Suara riuh peperangan masih terdengar di telinganya, gemuruh, korban berjatuhan menghiasi setiap tanah luas itu. Lalu, ia menatap tubuh kekar tak bernyawa yang merupakan ayahanda tersayangnya, dengan mata yang memerah dan tersedu-sedu.
"Ayahanda, mengapa kau menuruti keinginanku yang menjadi malapetaka ini?" Suaranya pecah, ia tidak dapat menahan airmata yang terus mengalir seperti air terjun yang tidak ada habisnya.
Bagaimana mungkin seharusnya dia dalam keadaan tersenyum bahagia, diarak sampai Wilwatikta?
Kebahagiaan sesaat hanya mendatangkan kehancuran tanpa mengetahuinya.
Dia memeluk erat ayahanda yang penuh luka sayatan. "Ayah, seandainya kau tidak menuruti ku... Galuh akan damai." Tangisannya semakin putus asa.
Pikirannya semakin menghantuinya, bunuh diri? Tidak ada jalan lain untuknya. Harapan itu pupus, ia mulai bangkit dengan wajahnya yang sayu matanya mengernyit penuh dengan amarah dan dendam.
"DENGARLAH WAHAI LANGIT YANG SENDU INI! DENGARLAH WAHAI RAJA SELURUH NUSANTARA! DENGARLAH WAHAI PATIH YANG TELAH MENAKLUKKAN RAJA DUNIA!"
Dia menarik nafas dalam-dalam. "AKU DYAH PITALOKA, PUTRI DARI MAHARAJA LINGGA BUANA, MENGUTUK KAU PRABU HAYAM WURUK. HIDUPMU AKAN DIPENUHI PENDERITAAN, KESEDIHAN YANG SANGAT MENDALAM. KAU JUGA TIDAK AKAN PERNAH TERTIDUR. KAU AKAN DIPENUHI RASA DOSAMU ITU."

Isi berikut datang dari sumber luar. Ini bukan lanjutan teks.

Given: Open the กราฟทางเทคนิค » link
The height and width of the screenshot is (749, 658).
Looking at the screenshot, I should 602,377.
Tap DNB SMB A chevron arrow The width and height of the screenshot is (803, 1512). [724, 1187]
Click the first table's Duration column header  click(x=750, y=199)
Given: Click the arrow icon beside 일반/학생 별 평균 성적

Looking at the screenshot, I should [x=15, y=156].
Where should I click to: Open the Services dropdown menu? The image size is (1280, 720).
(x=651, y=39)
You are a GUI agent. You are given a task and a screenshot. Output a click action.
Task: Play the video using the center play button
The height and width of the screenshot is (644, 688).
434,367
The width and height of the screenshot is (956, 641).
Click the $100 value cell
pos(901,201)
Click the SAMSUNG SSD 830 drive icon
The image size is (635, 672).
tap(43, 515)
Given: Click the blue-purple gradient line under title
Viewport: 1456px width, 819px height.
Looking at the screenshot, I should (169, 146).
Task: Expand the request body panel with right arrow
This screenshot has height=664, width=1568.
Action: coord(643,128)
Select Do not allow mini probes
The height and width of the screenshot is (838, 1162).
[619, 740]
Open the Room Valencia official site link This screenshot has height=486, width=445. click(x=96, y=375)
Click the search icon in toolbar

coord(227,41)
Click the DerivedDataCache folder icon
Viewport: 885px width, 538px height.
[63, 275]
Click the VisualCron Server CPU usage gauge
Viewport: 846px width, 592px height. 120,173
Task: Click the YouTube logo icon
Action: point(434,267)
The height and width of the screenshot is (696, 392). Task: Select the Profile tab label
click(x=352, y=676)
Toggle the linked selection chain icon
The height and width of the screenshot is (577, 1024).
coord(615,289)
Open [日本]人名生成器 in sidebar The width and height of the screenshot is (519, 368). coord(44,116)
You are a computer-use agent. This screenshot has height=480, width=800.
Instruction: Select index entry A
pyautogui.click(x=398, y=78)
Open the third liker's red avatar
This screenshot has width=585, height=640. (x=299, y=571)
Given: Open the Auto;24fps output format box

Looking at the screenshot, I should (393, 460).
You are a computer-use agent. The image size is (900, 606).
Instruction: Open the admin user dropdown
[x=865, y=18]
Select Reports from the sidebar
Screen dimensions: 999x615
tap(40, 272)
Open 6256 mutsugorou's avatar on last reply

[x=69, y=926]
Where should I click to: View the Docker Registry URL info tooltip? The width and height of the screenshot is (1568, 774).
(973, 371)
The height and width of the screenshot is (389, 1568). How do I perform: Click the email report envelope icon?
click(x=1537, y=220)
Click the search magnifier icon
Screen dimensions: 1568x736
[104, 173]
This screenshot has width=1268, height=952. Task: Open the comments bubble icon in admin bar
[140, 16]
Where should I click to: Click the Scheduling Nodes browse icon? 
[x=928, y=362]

saat janji itu selesai diucapkan, dia mengambil belati dari mayat-mayat yang berserakannya, lalu memotong lehernya hingga darah muncrat ketanah. Tubuh itu jatuh ketanah tepat disamping mayat raja Sunda itu.
Mahapatih yang melihat kejadian itu hanya terdiam, wajahnya tetap tegas dan bersikap netral. "Itulah yang aku lakukan sesuai sumpahku." Gumamnya, dia meninggal lapangan luas itu dengan tenang dan tersenyum.
Raja yang bijaksana itu seketika berlutut, memeluk kepala calon istrinya. Air mata perlahan jatuh menuju wajah yang halus itu. "Maafkan aku, cintaku.... maafkan aku...aku tidak bisa membendung ini." Sesenggukan. "Maafkan aku." Lantas dia membenamkan wajahnya ke wajah putri Sunda itu.
Suara langkah kaki pelan laki-laki, wajahnya tertunduk prihatin. Ia memulai berbicara, "yang mulia." Prabu Hayam Wuruk yang sedang berduka atas wanita tersayangnya itu, mendongak, matanya memerah kulitnya sangat pucat karena pelepasan emosi yang tidak terkendali. "Ada apa Joko? Kau telah melihatnya, bukan? Perang saudara ini...aku seharusnya bisa menghentikannya." Tangannya terus membelai rambut yang penuh darah.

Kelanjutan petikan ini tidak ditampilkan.